Enrique Perez started his financial planning career young — before he’d even graduated from college.

As a sophomore at Williams College, Perez helped his parents navigate their finances and retirement plan. Working with his parents, immigrants from Bolivia, later inspired him to start his own financial planning firm, Mission Park Capital, which is named after the dormitory where he lived that year.

“Fortunately, my parents’ position was becoming more secure over time, and it led me to think, maybe this is something where I could become helpful to others as well — and not necessarily high-net-worth individuals,” Perez says.

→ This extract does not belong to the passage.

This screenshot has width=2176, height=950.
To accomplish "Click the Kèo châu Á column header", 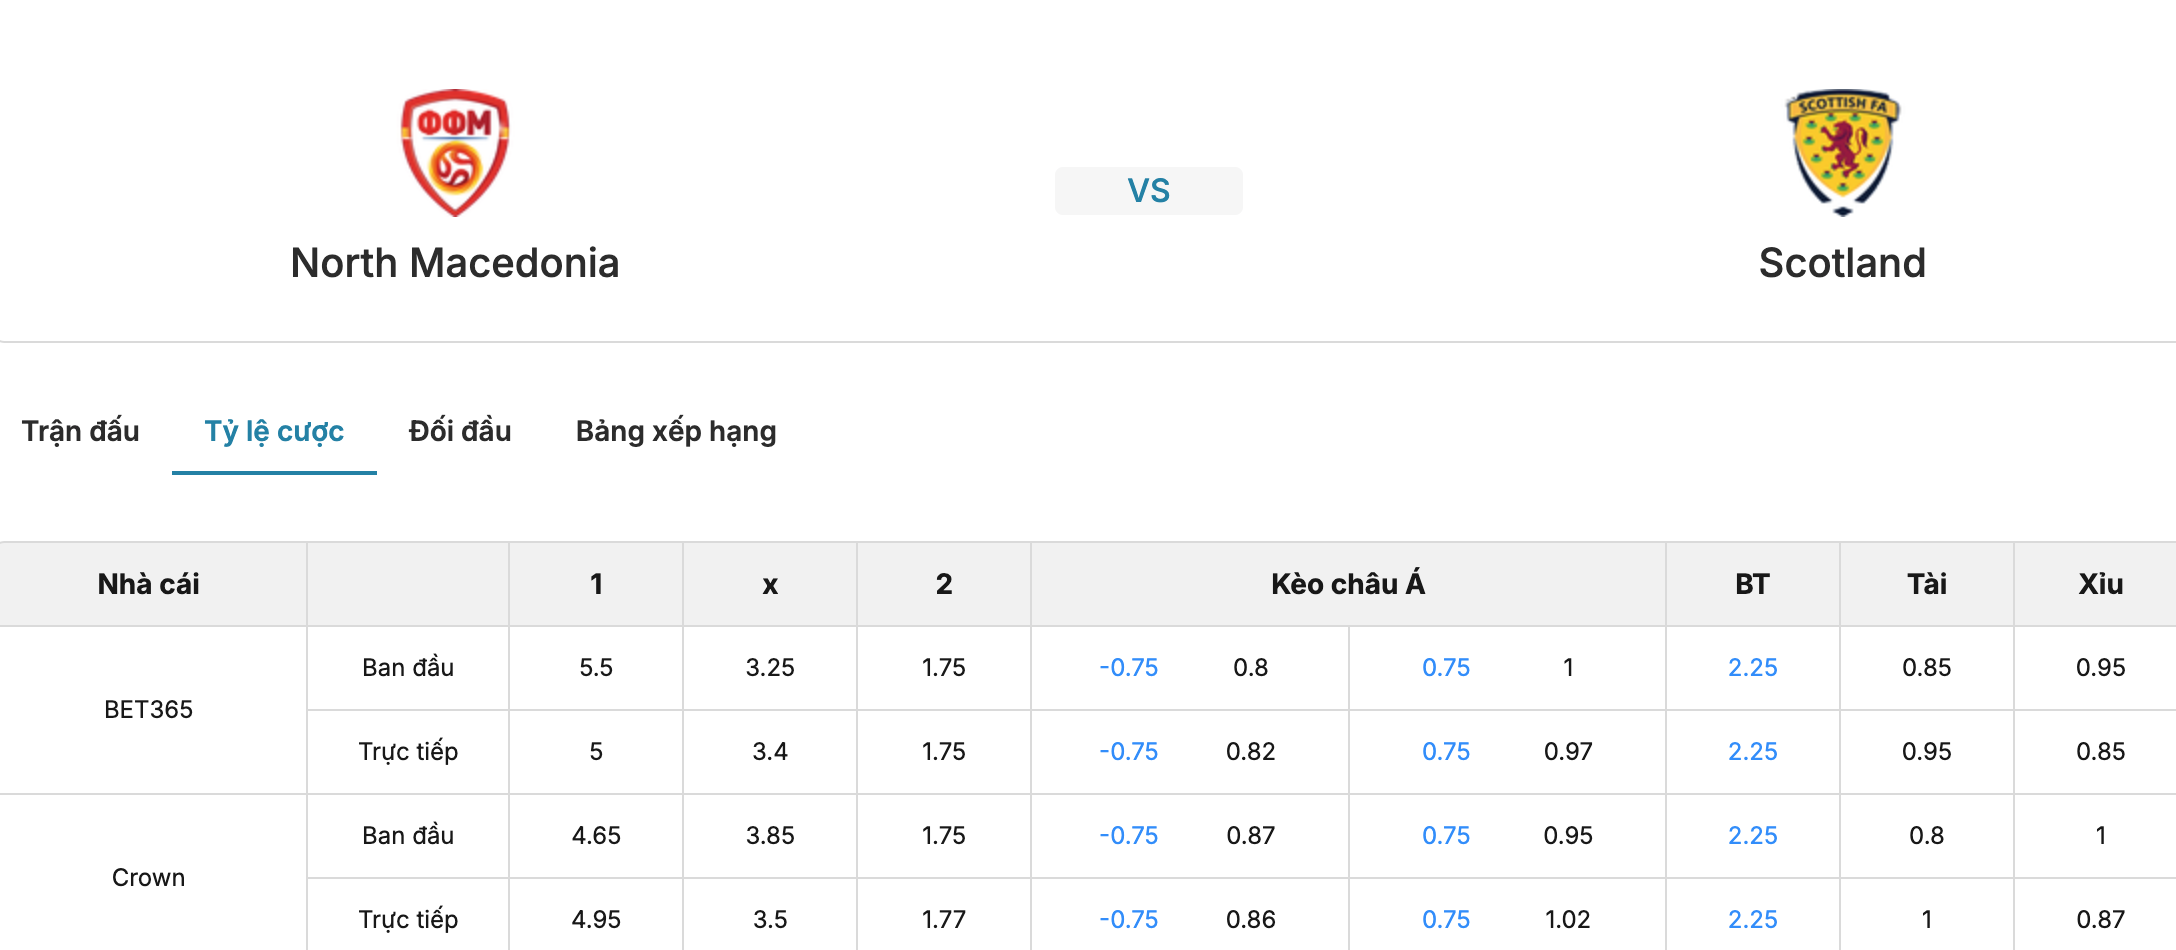I will 1348,584.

Perez wants to help people like his parents — immigrants — as well as younger people a few years out of college and others with lower salaries who are often overlooked in the traditional financial planning market, where advisors squabble over higher net worth clients.

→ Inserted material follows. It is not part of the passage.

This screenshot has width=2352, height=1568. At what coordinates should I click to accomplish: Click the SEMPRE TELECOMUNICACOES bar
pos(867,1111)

But as a young graduate, Perez didn’t go into financial planning right away. Graduating from college into a recession, Perez took a job with the Massachusetts State Senate. He worked for the state’s budget committee and eventually became chief of staff to the secretary of housing and economic development.

“Being prepared, analyzing, giving advice and guidance was something that came early on in my career,” he says, adding that during his government jobs, he became used to analyzing problems, asking questions from all angles and giving advice without judgment.

After his time in government, Perez worked in affordable housing at a Massachusetts social enterprise bank, enjoying the mission-driven aspect of the job. While there, he would also informally give co-workers personal finance advice, which helped spark the idea to start Mission Park Capital.

“I was beginning to think, could this be another way for me to share this knowledge I’ve been able to gain and build and compound over time?” Perez says. “I got to an inflection point in my career where if I didn’t take the risk to start the firm and at least try it, I knew that moment might pass me by.”

Tim Sullivan, one of Perez’s former managers, remembers him as passionate, someone who would go out of his way to help others understand concepts.

“He’s very smart, he’s very good at understanding people’s learning styles,” Sullivan says. “He has this ability to operate at a high level, but also bring it to a granular level and then do it in a style that is absorbed by people with different capacities.”

Sullivan likes maps, and when Perez learned that, he would find opportunities to include them in creative ways during presentations — including a map of Massachusetts colored in orange to denote the hundreds of Dunkin’ Donuts locations in the state.

“One of the things I really admired about him is how deeply connected he was to the mission,” Sullivan says. “He has a kind of real passion for how various things, whether it’s in government or elsewhere, can be done to really help people improve their lives.”